Collected data

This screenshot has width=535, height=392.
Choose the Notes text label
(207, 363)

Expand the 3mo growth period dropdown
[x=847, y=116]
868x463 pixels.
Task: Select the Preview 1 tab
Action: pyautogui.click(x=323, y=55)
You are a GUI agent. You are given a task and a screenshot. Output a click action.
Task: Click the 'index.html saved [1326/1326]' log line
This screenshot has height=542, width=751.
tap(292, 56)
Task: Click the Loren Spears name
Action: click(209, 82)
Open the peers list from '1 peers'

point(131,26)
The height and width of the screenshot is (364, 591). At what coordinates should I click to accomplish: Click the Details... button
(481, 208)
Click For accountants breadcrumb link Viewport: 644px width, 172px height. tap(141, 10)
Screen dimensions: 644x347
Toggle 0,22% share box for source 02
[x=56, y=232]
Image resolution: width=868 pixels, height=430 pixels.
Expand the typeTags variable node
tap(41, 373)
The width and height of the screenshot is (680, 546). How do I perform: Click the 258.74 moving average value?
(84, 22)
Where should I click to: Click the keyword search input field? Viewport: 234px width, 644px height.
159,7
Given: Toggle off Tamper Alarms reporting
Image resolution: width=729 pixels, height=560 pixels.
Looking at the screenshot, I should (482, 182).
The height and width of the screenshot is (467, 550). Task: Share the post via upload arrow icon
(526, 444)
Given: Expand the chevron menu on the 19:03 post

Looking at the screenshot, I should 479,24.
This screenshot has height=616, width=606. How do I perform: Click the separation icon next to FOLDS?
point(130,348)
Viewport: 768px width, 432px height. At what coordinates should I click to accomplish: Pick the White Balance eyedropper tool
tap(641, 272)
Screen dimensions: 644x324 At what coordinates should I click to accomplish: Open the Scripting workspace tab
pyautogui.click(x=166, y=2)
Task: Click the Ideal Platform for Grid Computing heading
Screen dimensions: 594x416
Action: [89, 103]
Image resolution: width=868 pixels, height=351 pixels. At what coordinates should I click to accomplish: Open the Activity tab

▸ **Task item**
In the entries above, find the line holding "You are a GUI" and the line holding "Given: Toggle off Tamper Alarms reporting", then retype exactly those two lines and every line between them, and nothing else.

▸ **Task solution**
You are a GUI agent. You are given a task and a screenshot. Output a click action.
Task: Click the 'index.html saved [1326/1326]' log line
This screenshot has height=542, width=751.
tap(292, 56)
Task: Click the Loren Spears name
Action: click(209, 82)
Open the peers list from '1 peers'

point(131,26)
The height and width of the screenshot is (364, 591). At what coordinates should I click to accomplish: Click the Details... button
(481, 208)
Click For accountants breadcrumb link Viewport: 644px width, 172px height. tap(141, 10)
Screen dimensions: 644x347
Toggle 0,22% share box for source 02
[x=56, y=232]
Image resolution: width=868 pixels, height=430 pixels.
Expand the typeTags variable node
tap(41, 373)
The width and height of the screenshot is (680, 546). How do I perform: Click the 258.74 moving average value?
(84, 22)
Where should I click to: Click the keyword search input field? Viewport: 234px width, 644px height.
159,7
Given: Toggle off Tamper Alarms reporting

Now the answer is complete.